The KO was savage. But even before that, O’Connell tasted the power of the boxer aptly known as the Iron Lady. A chopping right cross in an exchange just before the bell to end the first dropped O’Connell to her backside, heavily. She walked back to her corner on steady legs but now had a real sense of what she was up against.


Midway through the second round O’Connell moved straight back, her hands lower than they should have been. Joseph snapped the left hook and it found the point of O’Connell’s unprotected chin.


Her body twisted and she slumped, unconscious, to the canvas.


It was a bad loss for O’Connell, who was coming off a game effort in her last fight against IBF 122-pound champion Marcella ‘La Tigresa’ Acuna in Argentina in June when she lost a competitive 10 round decision on points.


Meanwhile former IBF featherweight champion Billy ‘The Kid’ Dib 42-4-1NC (24) fared slightly better in his first fight in the United States in three years when he faced Yardley Armenta Cruz 22-8-1NC (12) on the untelevised portion of the undercard of the Mikey Garcia vs Adrien Broner fight at Brooklyn’s Barclay Centre last Saturday night.


I say “slightly” because an unintentional head clash opened a small cut over the 23-year-old Mexican’s eye and prompted him to withdraw from the fight in the third round of a scheduled eight. With not enough rounds completed to force the fight to the scorecards, the result rendered was a no contest.

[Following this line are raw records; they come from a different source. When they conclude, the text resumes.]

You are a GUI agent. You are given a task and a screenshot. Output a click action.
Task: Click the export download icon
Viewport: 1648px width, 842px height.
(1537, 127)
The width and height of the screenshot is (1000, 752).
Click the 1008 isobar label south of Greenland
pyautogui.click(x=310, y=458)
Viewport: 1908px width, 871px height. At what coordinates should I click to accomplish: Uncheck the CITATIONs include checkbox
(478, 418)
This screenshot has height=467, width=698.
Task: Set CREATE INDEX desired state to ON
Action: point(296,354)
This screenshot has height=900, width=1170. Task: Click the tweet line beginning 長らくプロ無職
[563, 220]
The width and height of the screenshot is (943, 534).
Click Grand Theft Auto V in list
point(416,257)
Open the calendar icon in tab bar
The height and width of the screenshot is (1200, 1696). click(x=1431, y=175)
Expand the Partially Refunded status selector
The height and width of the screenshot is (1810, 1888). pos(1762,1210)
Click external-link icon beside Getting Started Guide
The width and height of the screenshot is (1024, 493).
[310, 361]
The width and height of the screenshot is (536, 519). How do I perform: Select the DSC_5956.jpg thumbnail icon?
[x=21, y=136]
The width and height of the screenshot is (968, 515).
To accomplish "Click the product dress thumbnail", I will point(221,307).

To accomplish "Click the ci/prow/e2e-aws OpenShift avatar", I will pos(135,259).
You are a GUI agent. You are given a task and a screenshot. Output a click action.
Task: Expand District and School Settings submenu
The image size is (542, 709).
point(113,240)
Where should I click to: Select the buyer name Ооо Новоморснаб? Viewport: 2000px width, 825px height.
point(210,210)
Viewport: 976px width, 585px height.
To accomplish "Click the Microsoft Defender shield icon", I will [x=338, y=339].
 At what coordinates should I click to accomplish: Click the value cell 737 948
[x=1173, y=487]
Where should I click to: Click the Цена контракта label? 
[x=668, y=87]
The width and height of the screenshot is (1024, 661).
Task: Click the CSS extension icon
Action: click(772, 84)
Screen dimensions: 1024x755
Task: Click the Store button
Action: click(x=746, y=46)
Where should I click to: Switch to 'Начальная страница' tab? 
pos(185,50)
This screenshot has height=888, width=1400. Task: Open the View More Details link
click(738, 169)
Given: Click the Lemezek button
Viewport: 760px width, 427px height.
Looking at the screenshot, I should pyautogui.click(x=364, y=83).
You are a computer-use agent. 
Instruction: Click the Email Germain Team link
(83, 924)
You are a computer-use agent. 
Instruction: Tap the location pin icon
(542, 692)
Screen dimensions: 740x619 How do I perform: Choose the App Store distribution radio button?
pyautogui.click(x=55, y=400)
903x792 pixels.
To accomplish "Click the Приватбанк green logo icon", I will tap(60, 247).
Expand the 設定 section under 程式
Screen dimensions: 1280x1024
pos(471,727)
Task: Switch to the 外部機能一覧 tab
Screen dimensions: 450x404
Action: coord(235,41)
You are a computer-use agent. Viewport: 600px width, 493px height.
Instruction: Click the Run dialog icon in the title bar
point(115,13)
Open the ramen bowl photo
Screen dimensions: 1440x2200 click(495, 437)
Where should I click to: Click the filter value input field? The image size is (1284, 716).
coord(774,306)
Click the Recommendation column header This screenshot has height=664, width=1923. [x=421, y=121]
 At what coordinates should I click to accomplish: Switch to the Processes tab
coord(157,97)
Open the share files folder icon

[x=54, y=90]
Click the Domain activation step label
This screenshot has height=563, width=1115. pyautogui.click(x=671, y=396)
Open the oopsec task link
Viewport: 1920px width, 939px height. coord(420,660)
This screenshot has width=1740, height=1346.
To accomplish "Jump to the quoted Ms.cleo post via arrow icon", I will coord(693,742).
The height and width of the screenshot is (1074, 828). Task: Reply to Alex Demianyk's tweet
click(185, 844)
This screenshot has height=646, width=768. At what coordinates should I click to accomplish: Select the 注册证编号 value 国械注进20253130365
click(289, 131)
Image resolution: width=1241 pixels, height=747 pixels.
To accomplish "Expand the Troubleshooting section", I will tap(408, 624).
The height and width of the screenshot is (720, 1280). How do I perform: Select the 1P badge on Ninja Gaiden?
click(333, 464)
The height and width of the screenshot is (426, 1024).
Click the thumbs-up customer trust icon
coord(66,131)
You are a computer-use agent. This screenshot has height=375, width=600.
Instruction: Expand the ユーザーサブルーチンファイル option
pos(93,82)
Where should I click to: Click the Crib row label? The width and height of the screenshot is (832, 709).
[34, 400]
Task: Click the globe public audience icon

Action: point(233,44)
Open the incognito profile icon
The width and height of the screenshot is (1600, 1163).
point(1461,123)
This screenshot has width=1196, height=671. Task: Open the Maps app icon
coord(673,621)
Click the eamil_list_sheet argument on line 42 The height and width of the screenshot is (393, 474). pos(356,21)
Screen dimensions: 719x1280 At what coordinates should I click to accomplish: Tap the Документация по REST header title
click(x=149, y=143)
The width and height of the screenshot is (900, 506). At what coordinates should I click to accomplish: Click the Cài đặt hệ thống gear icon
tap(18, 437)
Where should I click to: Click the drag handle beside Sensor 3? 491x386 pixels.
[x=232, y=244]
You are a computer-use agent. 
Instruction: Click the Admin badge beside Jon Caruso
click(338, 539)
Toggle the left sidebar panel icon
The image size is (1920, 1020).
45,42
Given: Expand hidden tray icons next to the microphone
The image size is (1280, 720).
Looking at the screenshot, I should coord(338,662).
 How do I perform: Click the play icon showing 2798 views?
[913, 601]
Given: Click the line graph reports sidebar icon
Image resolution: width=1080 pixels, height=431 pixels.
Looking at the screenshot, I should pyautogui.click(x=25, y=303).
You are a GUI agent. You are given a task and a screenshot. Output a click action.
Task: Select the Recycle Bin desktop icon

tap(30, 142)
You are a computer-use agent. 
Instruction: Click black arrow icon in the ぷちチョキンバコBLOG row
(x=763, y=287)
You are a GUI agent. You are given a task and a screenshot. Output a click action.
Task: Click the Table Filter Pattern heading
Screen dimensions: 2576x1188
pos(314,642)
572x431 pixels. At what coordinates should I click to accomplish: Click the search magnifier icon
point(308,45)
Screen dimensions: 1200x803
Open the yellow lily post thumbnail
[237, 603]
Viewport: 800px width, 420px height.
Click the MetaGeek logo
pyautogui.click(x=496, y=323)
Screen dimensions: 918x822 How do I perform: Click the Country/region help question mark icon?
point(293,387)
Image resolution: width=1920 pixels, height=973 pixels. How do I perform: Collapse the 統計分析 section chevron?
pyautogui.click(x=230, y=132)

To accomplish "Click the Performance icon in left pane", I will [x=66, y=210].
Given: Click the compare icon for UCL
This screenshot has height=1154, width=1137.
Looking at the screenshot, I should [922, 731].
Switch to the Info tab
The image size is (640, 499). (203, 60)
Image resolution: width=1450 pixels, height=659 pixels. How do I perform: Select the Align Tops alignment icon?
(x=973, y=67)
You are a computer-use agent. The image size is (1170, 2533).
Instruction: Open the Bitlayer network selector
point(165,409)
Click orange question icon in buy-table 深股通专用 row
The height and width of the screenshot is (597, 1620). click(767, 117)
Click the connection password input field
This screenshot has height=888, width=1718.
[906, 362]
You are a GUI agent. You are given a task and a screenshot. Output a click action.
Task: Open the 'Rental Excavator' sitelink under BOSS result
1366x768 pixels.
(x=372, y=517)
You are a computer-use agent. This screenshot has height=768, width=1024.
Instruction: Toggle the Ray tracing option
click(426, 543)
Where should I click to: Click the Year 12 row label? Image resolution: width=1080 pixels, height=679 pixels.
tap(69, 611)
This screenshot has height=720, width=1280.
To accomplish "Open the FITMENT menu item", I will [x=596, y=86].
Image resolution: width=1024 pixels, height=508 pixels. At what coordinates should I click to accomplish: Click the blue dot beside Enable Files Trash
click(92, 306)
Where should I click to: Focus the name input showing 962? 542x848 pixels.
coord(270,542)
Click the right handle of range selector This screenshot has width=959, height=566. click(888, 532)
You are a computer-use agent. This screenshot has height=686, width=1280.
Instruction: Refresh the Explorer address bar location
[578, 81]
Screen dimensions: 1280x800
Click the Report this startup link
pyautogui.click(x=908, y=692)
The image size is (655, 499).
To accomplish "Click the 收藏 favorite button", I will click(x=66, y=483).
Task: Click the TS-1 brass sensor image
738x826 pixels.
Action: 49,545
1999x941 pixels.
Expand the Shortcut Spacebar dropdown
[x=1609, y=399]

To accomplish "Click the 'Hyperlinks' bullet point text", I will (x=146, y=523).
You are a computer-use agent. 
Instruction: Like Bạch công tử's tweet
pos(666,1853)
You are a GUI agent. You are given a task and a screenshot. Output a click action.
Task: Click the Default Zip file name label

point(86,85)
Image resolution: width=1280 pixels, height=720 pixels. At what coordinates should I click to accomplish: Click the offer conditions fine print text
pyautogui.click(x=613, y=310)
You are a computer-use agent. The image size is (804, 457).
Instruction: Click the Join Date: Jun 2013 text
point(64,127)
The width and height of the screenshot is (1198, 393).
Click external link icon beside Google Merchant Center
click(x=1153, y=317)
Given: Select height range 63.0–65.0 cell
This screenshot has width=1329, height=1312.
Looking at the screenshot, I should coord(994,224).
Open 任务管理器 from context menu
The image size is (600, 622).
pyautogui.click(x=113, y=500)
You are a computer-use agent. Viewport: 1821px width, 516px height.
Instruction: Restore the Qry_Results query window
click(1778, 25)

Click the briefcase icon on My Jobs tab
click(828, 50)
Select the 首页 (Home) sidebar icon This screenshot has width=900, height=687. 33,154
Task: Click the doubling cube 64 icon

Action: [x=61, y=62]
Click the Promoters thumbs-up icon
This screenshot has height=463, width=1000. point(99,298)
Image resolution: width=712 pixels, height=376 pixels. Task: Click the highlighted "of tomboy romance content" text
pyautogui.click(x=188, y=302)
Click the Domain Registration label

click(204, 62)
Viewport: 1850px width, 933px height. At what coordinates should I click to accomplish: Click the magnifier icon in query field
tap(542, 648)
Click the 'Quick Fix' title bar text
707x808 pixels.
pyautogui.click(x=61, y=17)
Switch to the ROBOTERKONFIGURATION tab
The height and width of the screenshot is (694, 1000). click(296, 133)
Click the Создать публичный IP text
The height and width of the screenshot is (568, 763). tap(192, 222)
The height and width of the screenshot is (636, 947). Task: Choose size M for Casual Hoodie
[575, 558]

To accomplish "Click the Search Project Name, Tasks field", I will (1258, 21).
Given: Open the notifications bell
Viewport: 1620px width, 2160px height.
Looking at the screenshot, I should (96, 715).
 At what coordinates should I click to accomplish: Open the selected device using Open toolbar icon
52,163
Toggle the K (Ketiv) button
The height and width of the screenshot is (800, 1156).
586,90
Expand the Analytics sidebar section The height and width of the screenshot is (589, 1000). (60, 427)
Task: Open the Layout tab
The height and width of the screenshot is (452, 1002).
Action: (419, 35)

“Unfortunately it was not the result I yearned for but that’s boxing,” Dib, ranked number three by the IBF at super featherweight, told his fans on Twitter. “My opponent saw the writing on the wall, and took the easy way out.”


The 31-year-old Sydneysider was in full control at the time of the stoppage.


Dib won the vacant IBF 126 pound title in 2011 against Mexican Jorge Lacierva. He lost his world title to Russian Evgeny Gradovich by split decision in 2013 before losing a rematch for the title by TKO9 later the same year.


On social media Dib has flagged a “really big announcement” in the coming weeks. We can only hope that it’s a world title shot for the hardworking veteran.


In other news Rivan Cesaire 15-5-1 (3) held onto his Australian welterweight title with a ten round points win over Jamie Hilt 6-2-1 at Rumours International in Toowoomba, Queensland on a Brendon Smith promoted card on Saturday 22 July. Scores were 99-92 and 98-92 twice.


In a heavyweight clash Randall Rayment 7-3 (2) caused a mild upset by outboxing the more experienced Herman Ene Purcell 12-7 (6) in a six rounder by scores were 60-54, 59-58 and 58-56.


Popular young prospect Tim Tszyu 6-0 (5) was also in action scoring his fifth straight stoppage win with a TKO2 of Townsville’s Chris Khan 1-2-1 (1). The fight was contested at a catchweight between middleweight and super middleweight. Tszyu expects to fight at junior middleweight once he starts contesting titles.